WHAT YOU WILL DO:
1. Answer these questions using the court excerpt about R Consulting's collection case against Kim:
(a) In January 2018, what share of his disposable income was Kim ordered to pay from his employers?
(b) What law firm worked with R Consulting on the collection proceedings?
(c) According to R Consulting's motion to dismiss, since what year had Kim failed to file individual tax returns?
2. Continue the court excerpt about R Consulting's collection case against Kim, starting after its final sentence.

Kim and Info Tech timely appealed that decision.

B. Postjudgment Collection Litigation

Following that judgment, R Consulting and its law firm, Metsch & Mason LLP, began collection proceedings. The postjudgment litigation continued throughout 2017 and 2018, and as part of it, Kim was required to participate in judgment debtor examinations. In January 2018, the trial court imposed a turnover order, requiring Kim to supply copies of his paychecks, and it also ordered Kim to pay 25 percent of his disposable income from his employers.

R Consulting accused Kim of failing to cooperate, and the law firm, on behalf of R Consulting, filed a motion for an OSC regarding contempt against Kim under section 1209, arguing Kim willfully failed to appear at four judgment debtor examinations, violated a salary turnover order, and committed perjury. Attorney Michael Mason’s supplemental declaration alleged five charges: (1) Kim failed to appear at judgment debtor exams on November 7, 2017, January 5, 2018, July 13, 2018, and October 12, 2018; (2) Kim delayed in providing payment records and failed to provide information about the receipt of a $25,000 payment issued by an employer; (3) Kim failed to provide payment records from two employers, IT Source and Emajee, then turned over funds which accounted for only 25 percent of Kim’s earnings from one of the employers; (4) Kim failed to supply dated and legible payment records from employer IT Source; and (5) Kim failed to provide any payment records from employer Emajee.

The trial court granted R Consulting’s motion and set an OSC for contempt, at which time the court planned to arraign Kim on the charges and set a date for trial on contempt. It instructed R Consulting to prepare an OSC setting forth charges of contempt. The court subsequently issued an order granting the motion for an OSC at which Kim would need to show cause as to why he should not be held in civil contempt.

C. The Earlier Appeal

R Consulting used the same allegations as a basis for its motion to dismiss Kim’s appeal of the terminating sanctions, arguing the disentitlement doctrine should have prevented him from seeking the appeal. Specifically, R Consulting contended in its motion to dismiss that Kim materially failed to comply with his obligations during the judgment enforcement process by failing to appear at four court-ordered judgment debtor exams, violated a salary turnover order, committed perjury at the judgment debtor examinations, and failed to file individual tax returns since 2008. R Consulting also separately argued there was substantial evidence to support the trial court’s finding of spoliation of evidence and terminating sanctions.

DATA EXCERPTS:
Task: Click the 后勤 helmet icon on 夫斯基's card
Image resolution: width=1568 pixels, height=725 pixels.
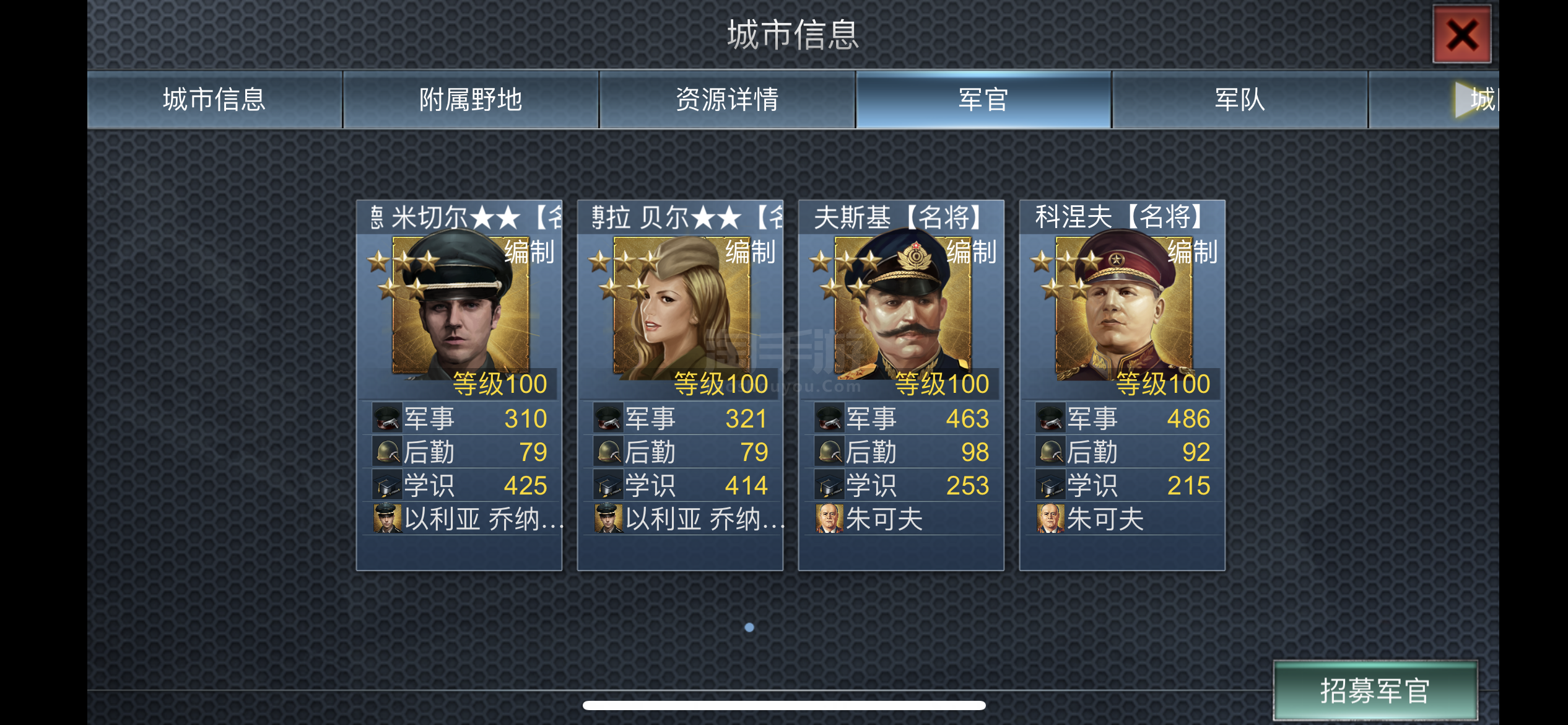Action: point(829,452)
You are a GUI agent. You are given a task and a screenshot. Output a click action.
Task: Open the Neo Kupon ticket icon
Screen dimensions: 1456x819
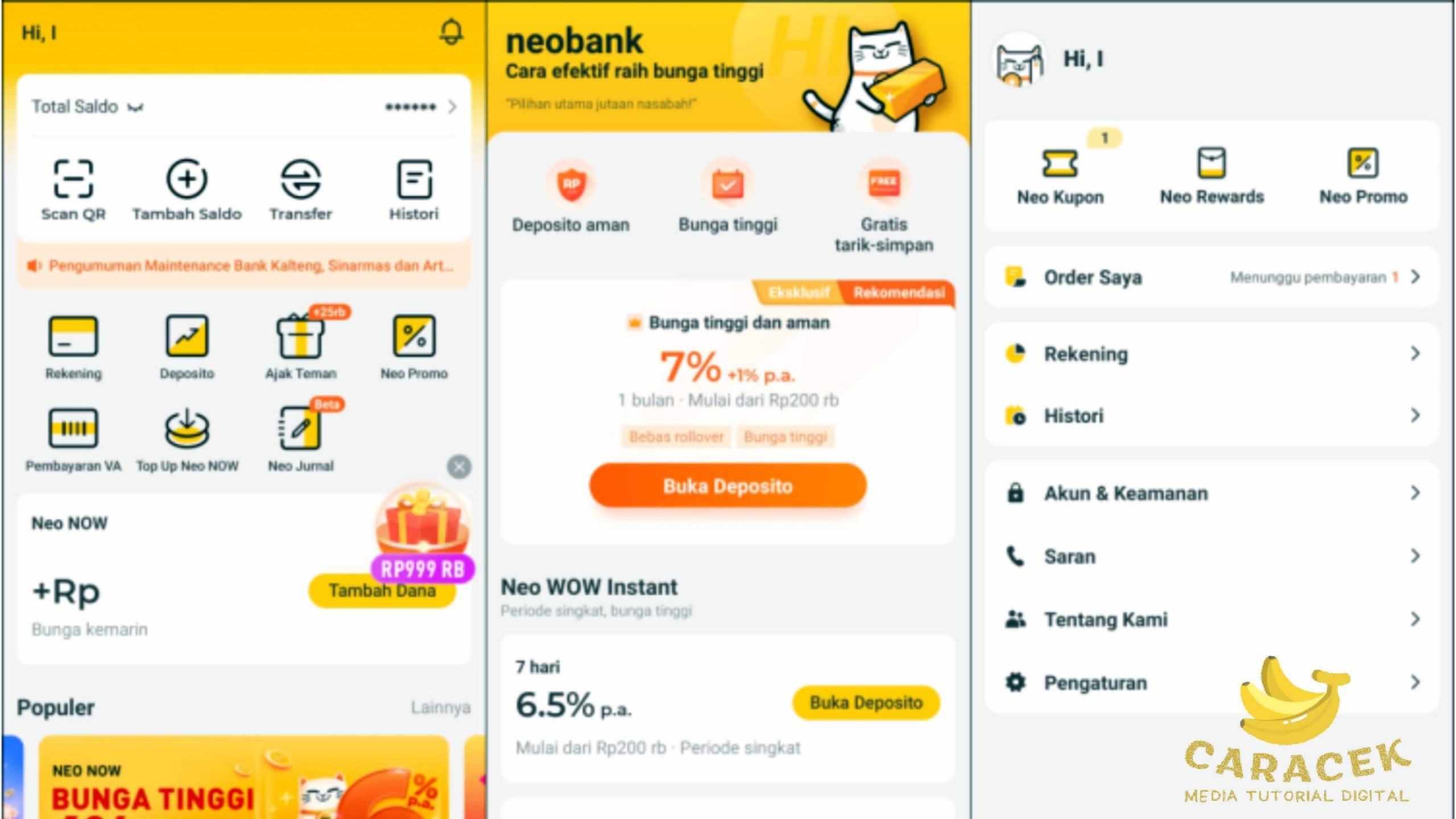pos(1060,164)
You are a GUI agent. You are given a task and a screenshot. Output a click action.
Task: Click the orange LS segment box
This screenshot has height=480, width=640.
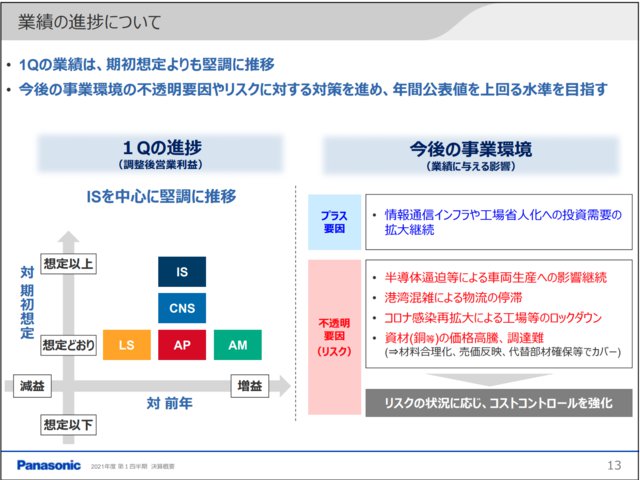[127, 345]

TASK-BY-TASK RESULTS:
1.
(a) 25 percent
(b) Metsch & Mason LLP
(c) 2008

2.
On January 18, 2019, a panel of this court issued its unpublished opinion in R Consulting & Sales, Inc. v. Info Tech Corporation et al., supra, D072492. We declined to exercise our discretionary power to dismiss the appeal and addressed the issues on which R Consulting based its request for dismissal. We concluded that “[a]s frustrating as Kim’s behavior and testimony have been during the judgment debtor process, dismissal of defendants’ appeal [was] not the appropriate remedy.”

We also concluded there was substantial evidence to support the court’s imposition of a termination sanction due to its determination that Kim had engaged in spoliation, and we affirmed the judgment.

D. The Contempt Trial

The civil contempt trial proceeded in R Consulting’s case against Kim on April 15, 2019. At the outset of the proceeding, the trial court dismissed counts two through five, all of which related to the turnover order, for failure to include language required by section 699.040, subdivision (c). Following R Consulting’s presentation of evidence, Kim requested dismissal of the remaining count, which related to his alleged failures to appear at the four debtor examinations. The trial court found Kim not guilty of contempt and dismissed all charges.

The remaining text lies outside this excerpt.